[START]

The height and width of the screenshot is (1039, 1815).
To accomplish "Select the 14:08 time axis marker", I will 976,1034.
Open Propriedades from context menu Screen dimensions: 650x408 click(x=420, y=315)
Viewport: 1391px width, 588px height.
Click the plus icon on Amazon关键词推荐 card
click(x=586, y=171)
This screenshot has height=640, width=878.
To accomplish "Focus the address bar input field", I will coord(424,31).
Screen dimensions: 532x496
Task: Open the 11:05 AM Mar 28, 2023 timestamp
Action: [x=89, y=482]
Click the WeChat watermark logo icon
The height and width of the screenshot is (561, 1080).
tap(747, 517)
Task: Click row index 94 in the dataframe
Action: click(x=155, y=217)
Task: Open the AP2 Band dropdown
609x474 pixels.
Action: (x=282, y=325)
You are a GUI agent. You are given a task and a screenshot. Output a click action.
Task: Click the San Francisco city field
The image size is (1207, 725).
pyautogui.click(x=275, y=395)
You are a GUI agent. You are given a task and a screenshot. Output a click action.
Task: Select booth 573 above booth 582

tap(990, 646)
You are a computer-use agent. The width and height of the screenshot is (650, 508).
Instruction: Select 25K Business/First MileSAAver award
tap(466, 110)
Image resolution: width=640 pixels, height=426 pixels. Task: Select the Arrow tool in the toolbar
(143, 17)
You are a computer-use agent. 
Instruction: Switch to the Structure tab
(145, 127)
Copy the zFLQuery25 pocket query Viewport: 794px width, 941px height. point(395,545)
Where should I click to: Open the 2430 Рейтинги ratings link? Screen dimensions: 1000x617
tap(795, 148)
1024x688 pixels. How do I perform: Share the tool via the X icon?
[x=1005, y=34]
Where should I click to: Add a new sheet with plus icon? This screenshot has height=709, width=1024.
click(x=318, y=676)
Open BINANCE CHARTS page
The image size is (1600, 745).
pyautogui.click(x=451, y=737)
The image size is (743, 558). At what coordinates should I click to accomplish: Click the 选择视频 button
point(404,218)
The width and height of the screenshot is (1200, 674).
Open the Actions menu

[END]

WORK INSTRUCTIONS. Reproduce word for word the rows that begin with the line containing "Viewport: 1391px width, 588px height." and end with the line containing "Copy the zFLQuery25", both included.

REPLY.
Viewport: 1391px width, 588px height.
Click the plus icon on Amazon关键词推荐 card
click(x=586, y=171)
This screenshot has height=640, width=878.
To accomplish "Focus the address bar input field", I will coord(424,31).
Screen dimensions: 532x496
Task: Open the 11:05 AM Mar 28, 2023 timestamp
Action: [x=89, y=482]
Click the WeChat watermark logo icon
The height and width of the screenshot is (561, 1080).
tap(747, 517)
Task: Click row index 94 in the dataframe
Action: click(x=155, y=217)
Task: Open the AP2 Band dropdown
609x474 pixels.
Action: (x=282, y=325)
You are a GUI agent. You are given a task and a screenshot. Output a click action.
Task: Click the San Francisco city field
The image size is (1207, 725).
pyautogui.click(x=275, y=395)
You are a GUI agent. You are given a task and a screenshot. Output a click action.
Task: Select booth 573 above booth 582

tap(990, 646)
You are a computer-use agent. The width and height of the screenshot is (650, 508).
Instruction: Select 25K Business/First MileSAAver award
tap(466, 110)
Image resolution: width=640 pixels, height=426 pixels. Task: Select the Arrow tool in the toolbar
(143, 17)
You are a computer-use agent. 
Instruction: Switch to the Structure tab
(145, 127)
Copy the zFLQuery25 pocket query Viewport: 794px width, 941px height. point(395,545)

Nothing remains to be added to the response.